Neisseria gonorrhoeae (NG)
is an
urgent threat to antimicrobial resistance (AMR) worldwide. NG has
acquired rapid resistance to all previously recommended treatments,
leaving ceftriaxone monotherapy as the first and last line of therapy
for uncomplicated NG. The ability to rapidly determine susceptibility,
which is currently nonexistent for NG, has been proposed as a strategy
to preserve ceftriaxone by using alternative treatments. Herein, we
used a DNA-intercalating dye in combination with NG-specific primers/probes
to generate qPCR cycle threshold (Ct) values at different concentrations
of 2 NG-relevant antimicrobials.
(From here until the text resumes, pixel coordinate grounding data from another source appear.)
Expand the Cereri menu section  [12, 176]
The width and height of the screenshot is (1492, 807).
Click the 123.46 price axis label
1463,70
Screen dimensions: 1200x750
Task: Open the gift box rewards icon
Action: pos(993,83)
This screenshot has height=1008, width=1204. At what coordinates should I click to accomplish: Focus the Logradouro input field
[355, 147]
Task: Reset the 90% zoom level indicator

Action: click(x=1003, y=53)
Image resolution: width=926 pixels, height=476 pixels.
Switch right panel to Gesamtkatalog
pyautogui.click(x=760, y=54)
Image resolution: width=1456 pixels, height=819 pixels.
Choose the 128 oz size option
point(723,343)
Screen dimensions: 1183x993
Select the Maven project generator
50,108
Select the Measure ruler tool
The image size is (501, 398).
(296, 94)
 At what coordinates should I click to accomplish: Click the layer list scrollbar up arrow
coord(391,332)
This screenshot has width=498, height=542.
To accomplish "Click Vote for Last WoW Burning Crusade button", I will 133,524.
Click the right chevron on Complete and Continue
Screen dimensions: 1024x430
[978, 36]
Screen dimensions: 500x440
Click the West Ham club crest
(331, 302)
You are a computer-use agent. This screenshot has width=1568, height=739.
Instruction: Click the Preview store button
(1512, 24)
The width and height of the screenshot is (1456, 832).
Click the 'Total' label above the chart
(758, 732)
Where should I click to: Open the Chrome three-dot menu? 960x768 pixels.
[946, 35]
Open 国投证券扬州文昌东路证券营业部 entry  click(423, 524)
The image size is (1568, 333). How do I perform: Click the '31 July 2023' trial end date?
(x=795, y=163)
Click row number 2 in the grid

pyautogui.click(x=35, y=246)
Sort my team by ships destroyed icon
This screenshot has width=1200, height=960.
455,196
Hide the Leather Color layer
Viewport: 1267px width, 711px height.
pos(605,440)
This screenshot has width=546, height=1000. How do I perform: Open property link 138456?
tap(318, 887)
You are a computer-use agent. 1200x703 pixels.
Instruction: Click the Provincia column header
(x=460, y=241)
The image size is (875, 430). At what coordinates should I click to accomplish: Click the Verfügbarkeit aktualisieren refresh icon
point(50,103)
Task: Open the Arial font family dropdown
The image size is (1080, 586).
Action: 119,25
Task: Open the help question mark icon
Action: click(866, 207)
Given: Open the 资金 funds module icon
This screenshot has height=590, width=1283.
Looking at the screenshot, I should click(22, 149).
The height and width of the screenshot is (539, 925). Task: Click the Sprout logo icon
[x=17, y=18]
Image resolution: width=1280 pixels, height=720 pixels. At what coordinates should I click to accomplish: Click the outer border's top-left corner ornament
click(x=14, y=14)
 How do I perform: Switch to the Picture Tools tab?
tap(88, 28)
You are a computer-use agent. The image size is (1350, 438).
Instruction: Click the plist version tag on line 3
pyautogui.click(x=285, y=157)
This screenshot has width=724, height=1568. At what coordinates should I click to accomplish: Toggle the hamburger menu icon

Our proof-of-concept dual-antimicrobial
logistic regression model based on the differential Ct measurements
achieved an AUC of 0.93 with a categorical agreement for the susceptibility
of 84.6%. When surveying the performance against each antimicrobial
separately, the model predicted 90 and 75% susceptible and resistant
strains, respectively, to ceftriaxone and 66.7 and 83.3% susceptible
and resistant strains, respectively, to ciprofloxacin. We further
validated the model against the individual replicates and determined
the accuracy of the model in classifying susceptibility agnostic of
the inoculum size. We demonstrated a novel PCR-based approach to determine
phenotypic ciprofloxacin and ceftriaxone susceptibility information
for NG with reasonable accuracy within 30 min, a significant improvement
compared to the conventional method which could take multiple days.